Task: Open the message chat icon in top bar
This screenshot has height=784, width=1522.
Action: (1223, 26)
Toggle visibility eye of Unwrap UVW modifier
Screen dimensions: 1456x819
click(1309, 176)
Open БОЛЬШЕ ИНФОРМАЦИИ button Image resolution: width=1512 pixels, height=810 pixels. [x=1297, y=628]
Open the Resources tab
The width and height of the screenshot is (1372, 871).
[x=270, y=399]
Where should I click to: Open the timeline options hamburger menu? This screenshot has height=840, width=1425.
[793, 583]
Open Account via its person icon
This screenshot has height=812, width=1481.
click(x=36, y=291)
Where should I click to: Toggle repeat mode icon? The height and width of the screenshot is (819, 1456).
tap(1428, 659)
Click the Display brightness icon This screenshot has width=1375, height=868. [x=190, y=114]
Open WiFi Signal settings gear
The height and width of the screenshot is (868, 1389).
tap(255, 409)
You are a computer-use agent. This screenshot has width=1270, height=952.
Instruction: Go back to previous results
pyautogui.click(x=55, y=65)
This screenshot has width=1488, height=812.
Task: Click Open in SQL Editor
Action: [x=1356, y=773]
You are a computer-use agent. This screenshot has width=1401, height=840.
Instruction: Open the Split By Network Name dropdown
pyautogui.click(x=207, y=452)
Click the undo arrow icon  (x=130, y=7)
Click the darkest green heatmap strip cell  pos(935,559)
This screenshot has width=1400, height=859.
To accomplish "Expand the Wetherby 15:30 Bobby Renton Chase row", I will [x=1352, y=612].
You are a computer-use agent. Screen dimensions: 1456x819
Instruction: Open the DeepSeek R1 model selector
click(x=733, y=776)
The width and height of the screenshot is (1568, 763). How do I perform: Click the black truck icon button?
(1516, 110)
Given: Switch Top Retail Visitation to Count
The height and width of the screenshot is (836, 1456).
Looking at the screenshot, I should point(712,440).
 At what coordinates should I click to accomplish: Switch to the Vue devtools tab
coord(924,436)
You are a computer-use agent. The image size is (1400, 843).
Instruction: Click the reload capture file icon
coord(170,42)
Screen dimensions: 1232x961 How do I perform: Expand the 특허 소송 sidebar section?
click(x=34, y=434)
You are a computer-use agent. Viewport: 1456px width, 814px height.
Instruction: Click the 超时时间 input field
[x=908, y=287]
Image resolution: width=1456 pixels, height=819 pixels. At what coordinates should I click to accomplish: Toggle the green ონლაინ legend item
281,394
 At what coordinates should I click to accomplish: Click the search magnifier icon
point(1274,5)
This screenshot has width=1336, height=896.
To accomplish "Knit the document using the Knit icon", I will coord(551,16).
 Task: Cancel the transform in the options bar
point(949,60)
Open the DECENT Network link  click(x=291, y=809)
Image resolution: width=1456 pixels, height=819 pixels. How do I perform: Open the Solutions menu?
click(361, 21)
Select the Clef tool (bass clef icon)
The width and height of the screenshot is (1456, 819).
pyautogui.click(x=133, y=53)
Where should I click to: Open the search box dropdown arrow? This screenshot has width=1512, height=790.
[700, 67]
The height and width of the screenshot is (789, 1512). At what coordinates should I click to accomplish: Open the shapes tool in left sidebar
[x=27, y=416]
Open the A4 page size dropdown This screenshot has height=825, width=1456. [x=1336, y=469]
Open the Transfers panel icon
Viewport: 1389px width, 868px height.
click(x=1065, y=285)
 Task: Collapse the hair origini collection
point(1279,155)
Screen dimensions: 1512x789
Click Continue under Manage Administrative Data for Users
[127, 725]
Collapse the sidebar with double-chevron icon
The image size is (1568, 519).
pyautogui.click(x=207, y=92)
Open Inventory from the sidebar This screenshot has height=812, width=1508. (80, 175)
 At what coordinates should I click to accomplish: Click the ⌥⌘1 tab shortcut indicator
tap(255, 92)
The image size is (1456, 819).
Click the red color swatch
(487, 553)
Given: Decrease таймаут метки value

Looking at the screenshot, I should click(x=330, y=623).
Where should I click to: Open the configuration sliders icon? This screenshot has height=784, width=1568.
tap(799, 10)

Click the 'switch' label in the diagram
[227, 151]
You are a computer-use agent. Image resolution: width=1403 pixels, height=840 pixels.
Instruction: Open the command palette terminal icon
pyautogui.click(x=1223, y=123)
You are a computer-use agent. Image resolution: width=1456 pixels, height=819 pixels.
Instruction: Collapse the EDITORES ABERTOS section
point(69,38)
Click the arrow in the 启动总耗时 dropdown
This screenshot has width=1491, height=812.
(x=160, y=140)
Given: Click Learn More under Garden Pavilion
● ● ● ● ● ● ●
- **WORK REQUIRED**
Nothing should be dropped or changed, so repeat all of the entries exactly.

- **TASK SOLUTION**
Task: Open the message chat icon in top bar
This screenshot has height=784, width=1522.
Action: (1223, 26)
Toggle visibility eye of Unwrap UVW modifier
Screen dimensions: 1456x819
click(1309, 176)
Open БОЛЬШЕ ИНФОРМАЦИИ button Image resolution: width=1512 pixels, height=810 pixels. [x=1297, y=628]
Open the Resources tab
The width and height of the screenshot is (1372, 871).
[x=270, y=399]
Where should I click to: Open the timeline options hamburger menu? This screenshot has height=840, width=1425.
[793, 583]
Open Account via its person icon
This screenshot has height=812, width=1481.
click(x=36, y=291)
Where should I click to: Toggle repeat mode icon? The height and width of the screenshot is (819, 1456).
tap(1428, 659)
Click the Display brightness icon This screenshot has width=1375, height=868. [x=190, y=114]
Open WiFi Signal settings gear
The height and width of the screenshot is (868, 1389).
tap(255, 409)
You are a computer-use agent. This screenshot has width=1270, height=952.
Instruction: Go back to previous results
pyautogui.click(x=55, y=65)
This screenshot has width=1488, height=812.
Task: Click Open in SQL Editor
Action: [x=1356, y=773]
You are a computer-use agent. This screenshot has width=1401, height=840.
Instruction: Open the Split By Network Name dropdown
pyautogui.click(x=207, y=452)
Click the undo arrow icon  (x=130, y=7)
Click the darkest green heatmap strip cell  pos(935,559)
This screenshot has width=1400, height=859.
To accomplish "Expand the Wetherby 15:30 Bobby Renton Chase row", I will [x=1352, y=612].
You are a computer-use agent. Screen dimensions: 1456x819
Instruction: Open the DeepSeek R1 model selector
click(x=733, y=776)
The width and height of the screenshot is (1568, 763). How do I perform: Click the black truck icon button?
(1516, 110)
Given: Switch Top Retail Visitation to Count
The height and width of the screenshot is (836, 1456).
Looking at the screenshot, I should point(712,440).
 At what coordinates should I click to accomplish: Switch to the Vue devtools tab
coord(924,436)
You are a computer-use agent. The image size is (1400, 843).
Instruction: Click the reload capture file icon
coord(170,42)
Screen dimensions: 1232x961 How do I perform: Expand the 특허 소송 sidebar section?
click(x=34, y=434)
You are a computer-use agent. Viewport: 1456px width, 814px height.
Instruction: Click the 超时时间 input field
[x=908, y=287]
Image resolution: width=1456 pixels, height=819 pixels. At what coordinates should I click to accomplish: Toggle the green ონლაინ legend item
281,394
 At what coordinates should I click to accomplish: Click the search magnifier icon
point(1274,5)
This screenshot has width=1336, height=896.
To accomplish "Knit the document using the Knit icon", I will coord(551,16).
 Task: Cancel the transform in the options bar
point(949,60)
Open the DECENT Network link  click(x=291, y=809)
Image resolution: width=1456 pixels, height=819 pixels. How do I perform: Open the Solutions menu?
click(361, 21)
Select the Clef tool (bass clef icon)
The width and height of the screenshot is (1456, 819).
pyautogui.click(x=133, y=53)
Where should I click to: Open the search box dropdown arrow? This screenshot has width=1512, height=790.
[700, 67]
The height and width of the screenshot is (789, 1512). At what coordinates should I click to accomplish: Open the shapes tool in left sidebar
[x=27, y=416]
Open the A4 page size dropdown This screenshot has height=825, width=1456. [x=1336, y=469]
Open the Transfers panel icon
Viewport: 1389px width, 868px height.
click(x=1065, y=285)
 Task: Collapse the hair origini collection
point(1279,155)
Screen dimensions: 1512x789
Click Continue under Manage Administrative Data for Users
[127, 725]
Collapse the sidebar with double-chevron icon
The image size is (1568, 519).
pyautogui.click(x=207, y=92)
Open Inventory from the sidebar This screenshot has height=812, width=1508. (80, 175)
 At what coordinates should I click to accomplish: Click the ⌥⌘1 tab shortcut indicator
tap(255, 92)
The image size is (1456, 819).
Click the red color swatch
(487, 553)
Given: Decrease таймаут метки value

Looking at the screenshot, I should click(x=330, y=623).
Where should I click to: Open the configuration sliders icon? This screenshot has height=784, width=1568.
tap(799, 10)

Click the 'switch' label in the diagram
[227, 151]
You are a computer-use agent. Image resolution: width=1403 pixels, height=840 pixels.
Instruction: Open the command palette terminal icon
pyautogui.click(x=1223, y=123)
You are a computer-use agent. Image resolution: width=1456 pixels, height=819 pixels.
Instruction: Collapse the EDITORES ABERTOS section
point(69,38)
Click the arrow in the 启动总耗时 dropdown
This screenshot has width=1491, height=812.
(x=160, y=140)
Given: Click Learn More under Garden Pavilion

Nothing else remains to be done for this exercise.